We purchased Cateye Micro Wireless bike computers (model CC-MC200W) to use on the bikes as they are nice and compact computers and have enough functionality for our needs to keep track of speed and the distance of the rides.
The new computers seemed to be working without any problems until we came to switch on our LED Moon NOVA 80 lights and then the signal from the bike computers sender unit stopped reaching the Cateye computer and the display showed that no signal was being received. Turning off the LED lights restored the signal so there was a problem with the LED lights transmitting on a frequency close to or a harmonic of the wireless signal coming from the Cateye wheel sender unit which blocked the bike computer from receiving the senders signal.
When we returned home we experimented with different locations of the LED lights and also the bike computer, the computer would work with the LED lights running but only if the light and the computer were separated by over one meter. As this wasn’t possible on the handlebars we removed the computers and ordered a different brand of wired computer which runs without any problems regardless of the LED lights fitted on the handlebars.

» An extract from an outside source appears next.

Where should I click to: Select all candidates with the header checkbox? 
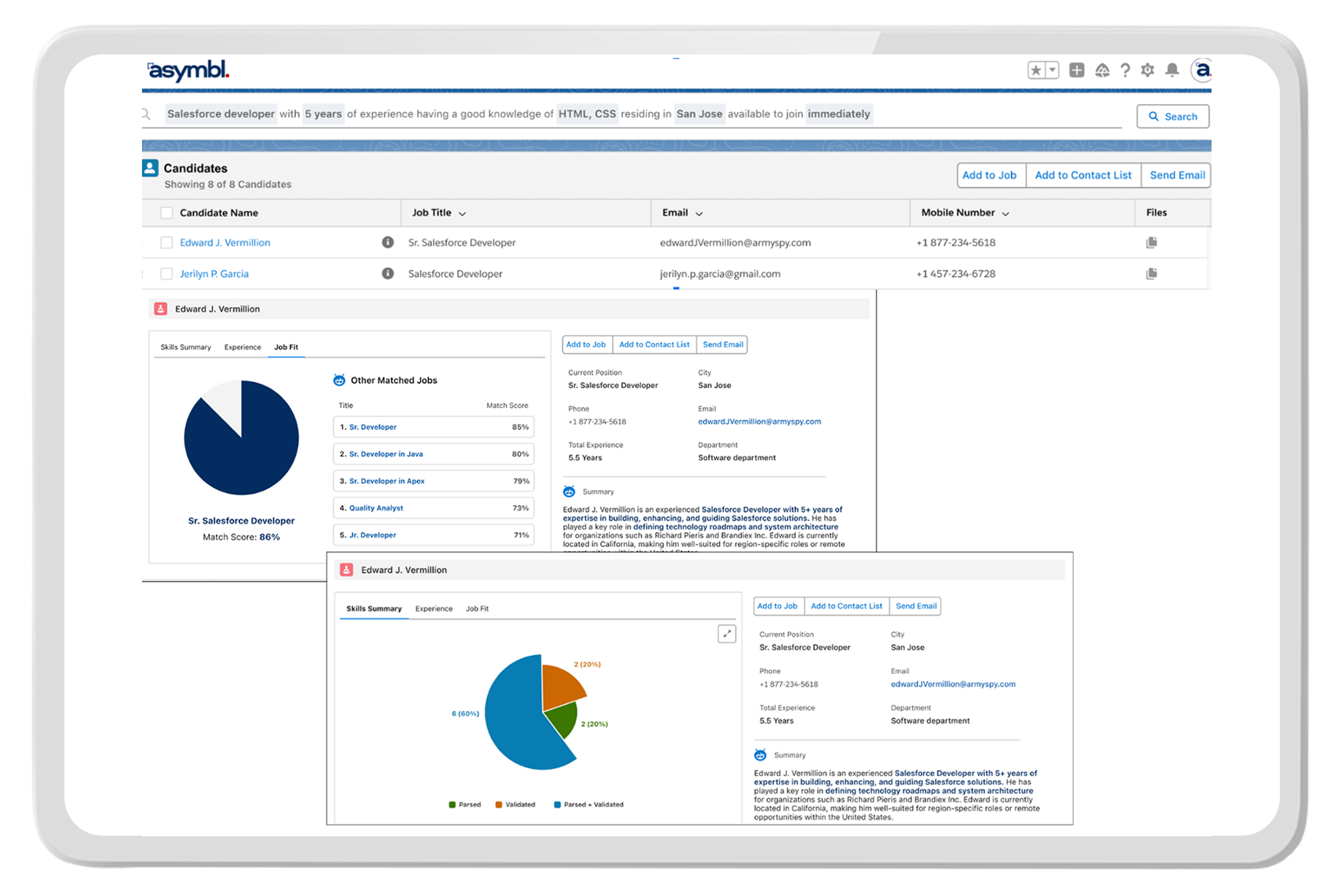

In order to try to resolve this problem and find which frequencies are being used, we wrapped a wire around the sender on the bike computer to act as an antenna and connected this to our scope. When passing the magnet past the sender unit a pulse was being generated at 19.16 kHz with a time period of approx. 3.4 milliseconds.
The scope screenshot below shows the pulse from the scope.

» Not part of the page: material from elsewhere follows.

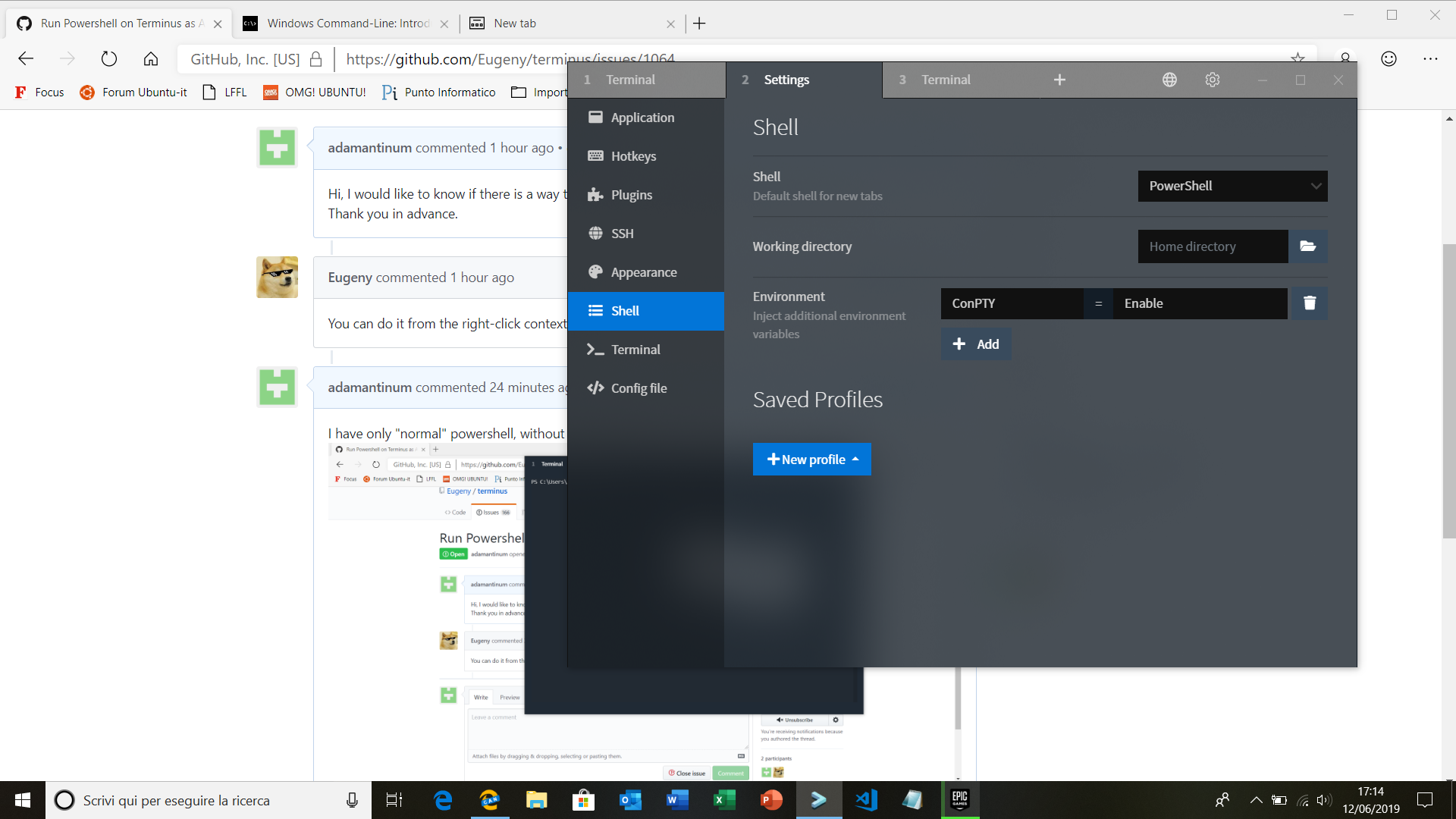The width and height of the screenshot is (1456, 819).
Task: Open the Hotkeys settings section
Action: [633, 156]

The scope screenshot below shows the pulse showing the frequency and waveform.
We then wrapped a length of wire around the Moon Nova 80 LED headlight to capture the RF being emitted by the light and when connected to our spectrum analyser there was a general increase in RF noise between 0Hz and 10Mhz.

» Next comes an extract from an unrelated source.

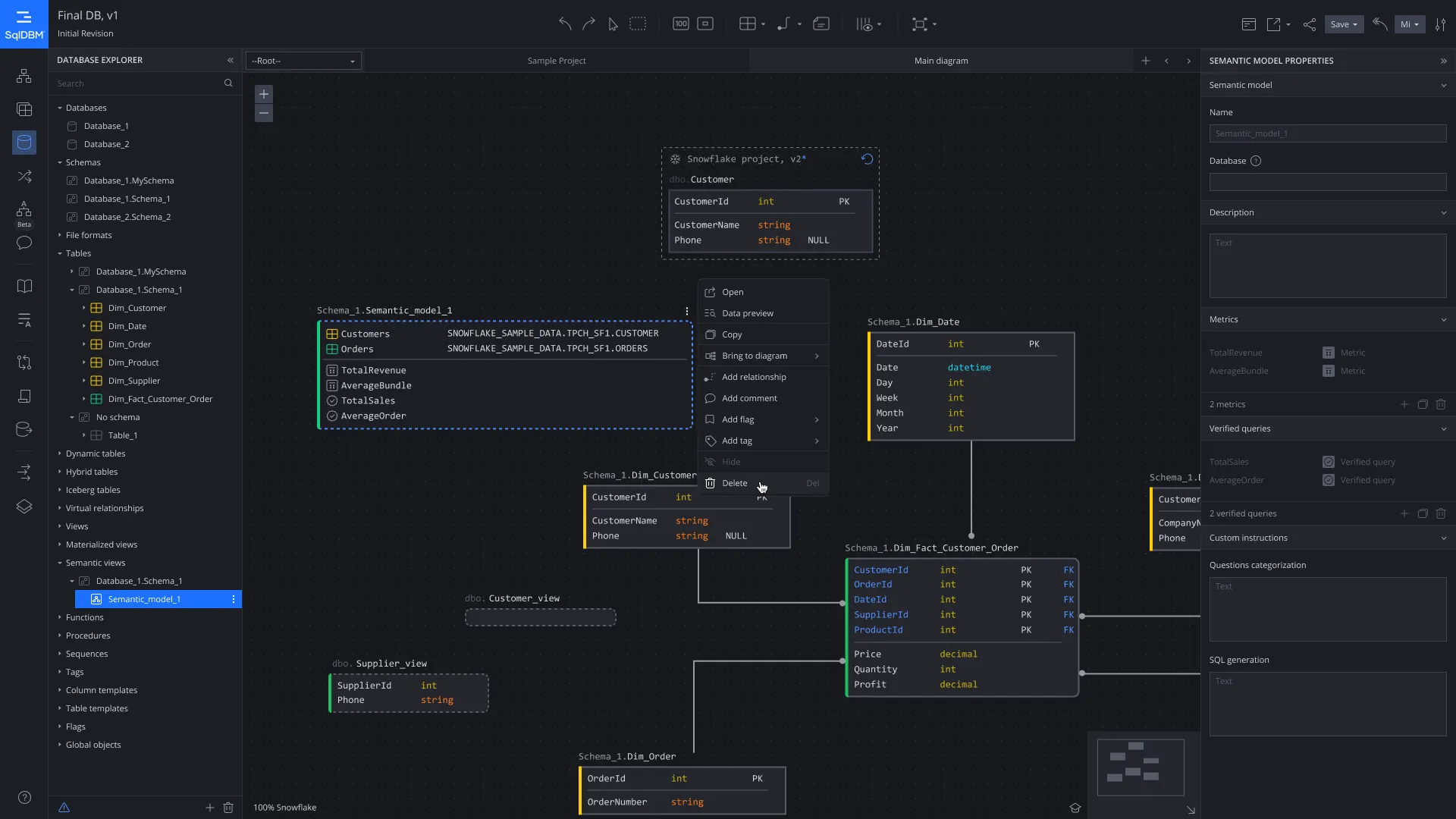Open the Database Explorer sidebar icon
Screen dimensions: 1456x819
click(24, 142)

Connecting this to the scope showed several different spot frequencies being generated with a strong pulsing signal at 7.8kHz as shown in the screen shot below.
We then tried our more powerful SolarStorm LED headlights which have two CREE-led units and found that the power cable was radiating a signal with a large primary pulse and a smaller secondary pulse at 49.3 kHz. This signal was only present when the LED light was on its medium or high setting but not on its lowest power mode. The screenshot below shows the RF being generated by the SolarStorm headlights.
In order to test if it was a spot frequency or wideband noise causing the Cateye computers to fail we used our frequency generator with signals from 1 kHz to 100 kHz into an antenna near the bike computer but this didn’t stop the senders signal from reaching the bike computer. The signals being generated and leaked by the LED lights were not a “clean” signals and had a lot of harmonics and this must be causing the interference problems with the Cateye computers.
After searching for this problem online there are a lot of other posts on cycling forums relating to the Cateye wireless computers and LED lights. We don’t have any other brands of wireless bike computers to test so we don’t know if this a Cateye-only problem.